Darlington's Main Street Historic District is listed on the National Register of Historic Places. Darlington calls itself the "Pearl of the Pecatonica" because the Pecatonica River flows through the town, and people used to harvest the clams out of the river to make pearl button blanks.

The Pecatonica River Trails Park is a city-maintained campground with 24 sites of river-front camping. There is also a paved walking/biking trail that follows the River through town. Many people also canoe and fish in the Pecatonica River. Darlington has a public swimming pool that is open every day from June until August. Riverside Park has a softball field, basketball court, and playground, and Black Bridge Park has sand volleyball courts, soccer field, and flag football field. The community has a Veterans Memorial Park and Festival Grounds.

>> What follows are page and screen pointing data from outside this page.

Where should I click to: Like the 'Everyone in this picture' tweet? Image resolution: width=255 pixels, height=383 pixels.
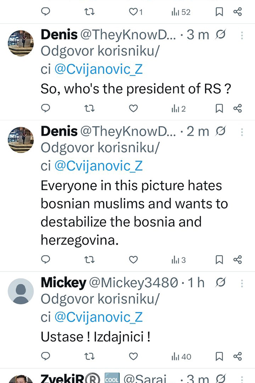[x=133, y=260]
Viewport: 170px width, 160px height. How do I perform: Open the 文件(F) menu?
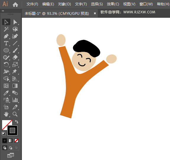[x=32, y=4]
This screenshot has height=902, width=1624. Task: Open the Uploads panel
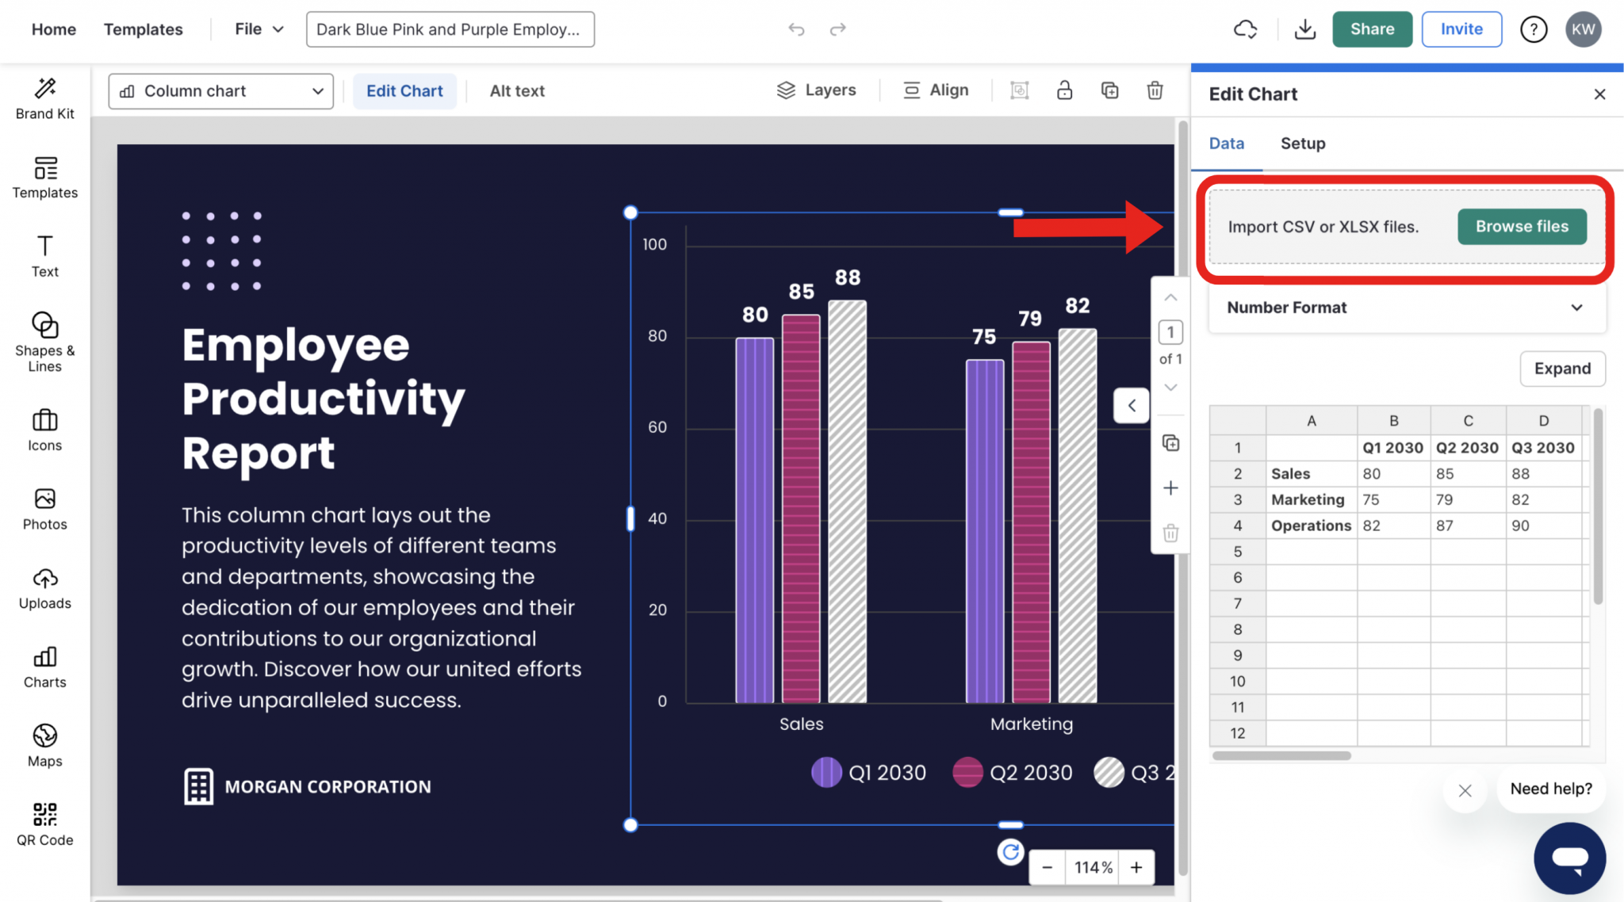pyautogui.click(x=44, y=587)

Darlington is near Yellowstone Lake State Park, where there is swimming, camping, fishing, and boating. The Darlington Golf & Country Club has a nine-hole golf course. The Cheese Country Recreational Trail, which is over 50 miles long, can be used by ATV riders. It passes through Monroe Belmont, and Mineral Point.

During the summer, there are Friday night stock car races, and a county fair. A Cinco de Mayo celebration is held near the river in May. Darlington hosts the annual Canoe Fest in June, where there are canoe races, live music, a carnival, and a parade. The Lafayette County Fair is in July and has displays of livestock, a midway, a carnival, and a concert. Pecatonica Valley Antique Days are held in September, and the Holiday Open Houses are in November. There is an annual Holiday Parade the first Saturday in December.

==Notable people==

- William Armstrong, Wisconsin legislator, lived in Darlington.
- John J. Boyle, U.S. Attorney, lived in Darlington.
- Homer Dwight Chapman, educator, was born in Darlington.
- Charlie Dougherty, MLB player, was born in Darlington.
- Alex Erickson, football player, grew up in Darlington.
- Mark Helpsmeet, activist, was born in Darlington.
- Henry S. Magoon, U.S. Representative, kept a summer home and died in Darlington.
- U.S. Army General Francis Marshall lived in Darlington.
- Harry C. Martin, state senator, was born near Darlington and served as mayor.
- John Morrow (D-New Mexico), U.S. Representative, was born near Darlington.
- Sylvan Muldoon, author of works on astral projection
- Philo A. Orton, Wisconsin legislator and jurist, lived in Darlington.
- Charles F. Osborn, Wisconsin legislator and jurist, lived in and was mayor and city attorney of Darlington.
- Sylvester W. Osborn, Wisconsin legislator, lived in and was postmaster of Darlington.
- David Stuart Rose, mayor of Darlington and later mayor of Milwaukee, was born in Darlington.
- John Sheldon, Wisconsin legislator, lived in Darlington.